··· Supplied records

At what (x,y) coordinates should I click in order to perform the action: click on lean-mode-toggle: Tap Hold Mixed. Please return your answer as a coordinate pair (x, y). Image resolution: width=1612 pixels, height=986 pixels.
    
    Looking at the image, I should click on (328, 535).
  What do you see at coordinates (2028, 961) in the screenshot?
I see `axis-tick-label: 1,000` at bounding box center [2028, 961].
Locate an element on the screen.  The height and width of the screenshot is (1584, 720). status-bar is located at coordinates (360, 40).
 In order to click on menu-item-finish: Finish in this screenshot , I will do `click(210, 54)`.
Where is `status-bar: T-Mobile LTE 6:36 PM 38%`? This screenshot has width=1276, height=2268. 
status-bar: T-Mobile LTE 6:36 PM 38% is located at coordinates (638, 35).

······

* Task prompt *
Copy out each of the records above word for word, keeping every line as it appears.

* Exercise result *
At what (x,y) coordinates should I click in order to perform the action: click on lean-mode-toggle: Tap Hold Mixed. Please return your answer as a coordinate pair (x, y). Image resolution: width=1612 pixels, height=986 pixels.
    
    Looking at the image, I should click on (328, 535).
  What do you see at coordinates (2028, 961) in the screenshot?
I see `axis-tick-label: 1,000` at bounding box center [2028, 961].
Locate an element on the screen.  The height and width of the screenshot is (1584, 720). status-bar is located at coordinates (360, 40).
 In order to click on menu-item-finish: Finish in this screenshot , I will do `click(210, 54)`.
Where is `status-bar: T-Mobile LTE 6:36 PM 38%`? This screenshot has width=1276, height=2268. 
status-bar: T-Mobile LTE 6:36 PM 38% is located at coordinates (638, 35).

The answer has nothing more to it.